WORK INSTRUCTIONS
Put the lines between the one holding "This screenshot has" and the one holding "tap(133, 121)", inclusive, into a numbered list, skipping any blank lines. Leave the pictures out of your list.

SOURCE RECORDS
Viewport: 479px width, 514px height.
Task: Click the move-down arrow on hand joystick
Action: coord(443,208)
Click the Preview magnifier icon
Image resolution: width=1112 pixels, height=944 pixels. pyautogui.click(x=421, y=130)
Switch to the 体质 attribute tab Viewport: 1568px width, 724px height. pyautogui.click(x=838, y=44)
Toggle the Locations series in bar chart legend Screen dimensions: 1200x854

...

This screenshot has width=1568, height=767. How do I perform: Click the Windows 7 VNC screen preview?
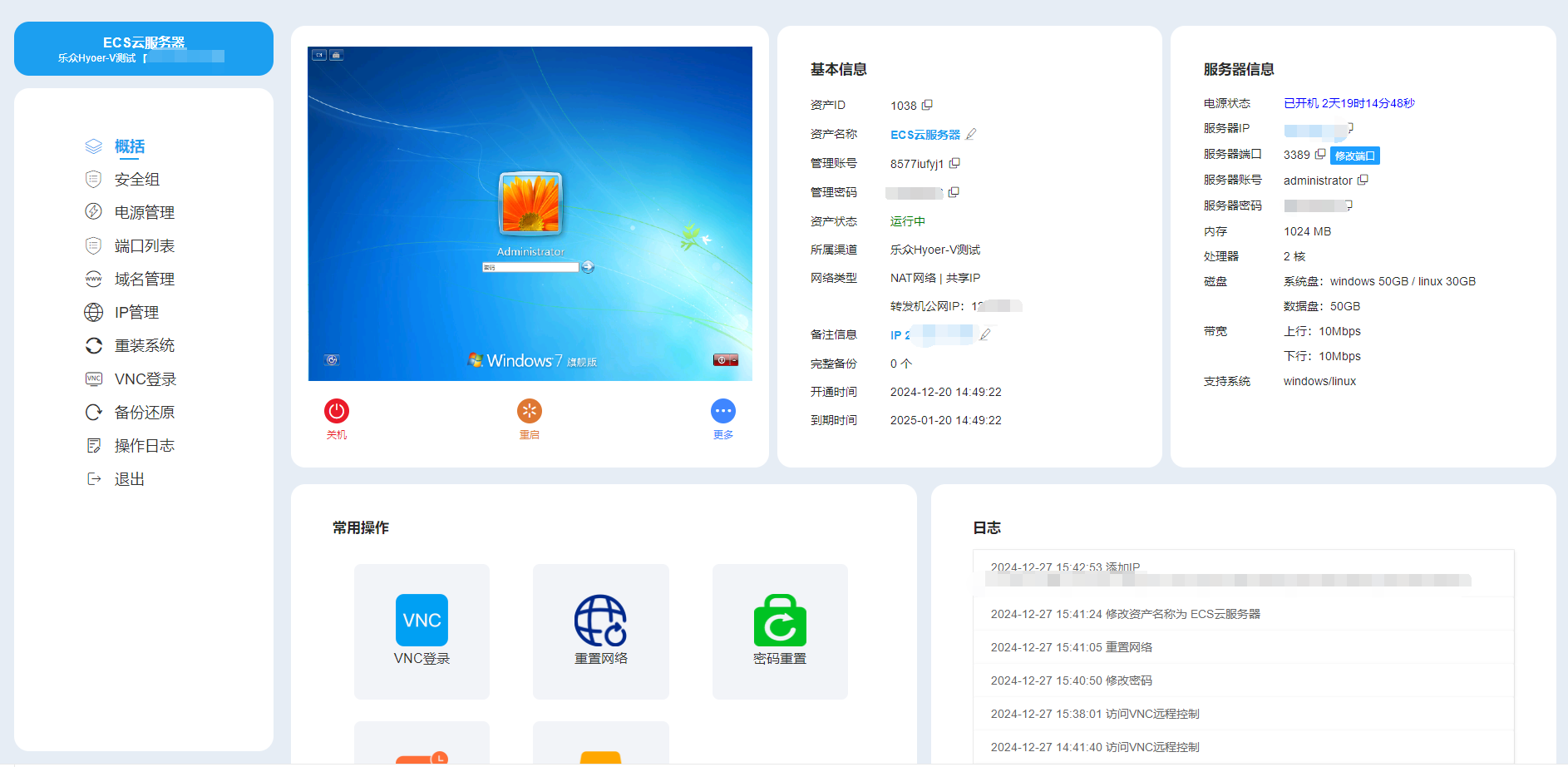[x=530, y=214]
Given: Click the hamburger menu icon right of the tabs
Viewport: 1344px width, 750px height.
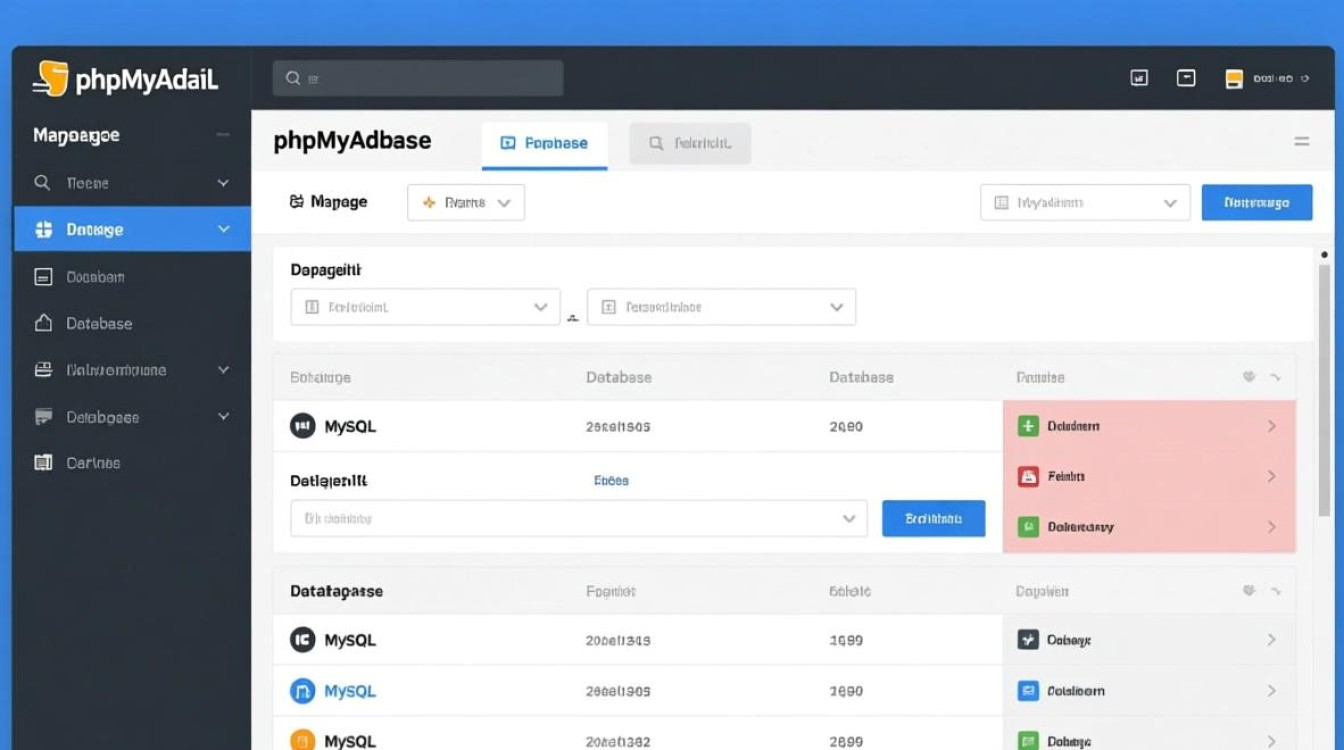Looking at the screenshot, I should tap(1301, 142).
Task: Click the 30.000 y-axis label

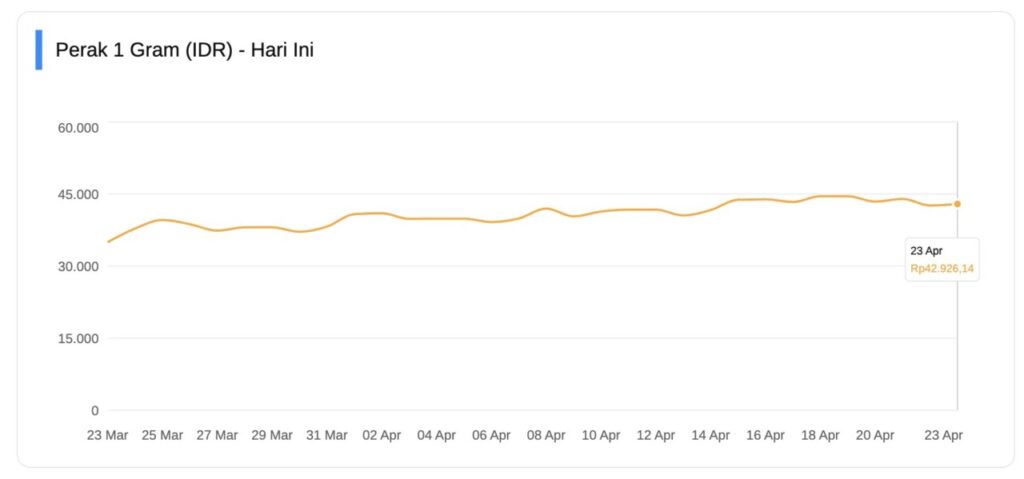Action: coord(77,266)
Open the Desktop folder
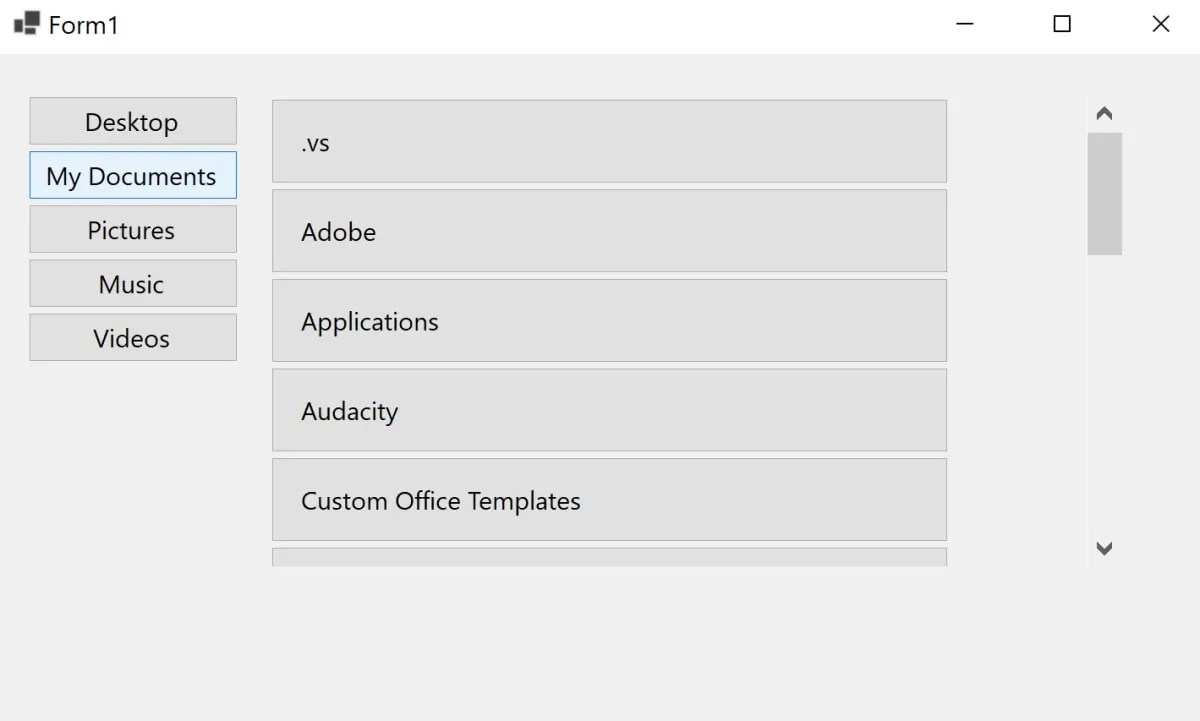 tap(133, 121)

...

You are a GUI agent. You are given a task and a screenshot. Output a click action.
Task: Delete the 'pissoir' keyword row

WRITTEN ANSWER
1. This screenshot has width=1568, height=767. How do I perform: Click the Windows 7 VNC screen preview?
2. [x=530, y=214]
3. Given: Click the hamburger menu icon right of the tabs
4. Viewport: 1344px width, 750px height.
5. Looking at the screenshot, I should tap(1301, 142).
6. Task: Click the 30.000 y-axis label
7. Action: coord(77,266)
8. Open the Desktop folder
9.  tap(133, 121)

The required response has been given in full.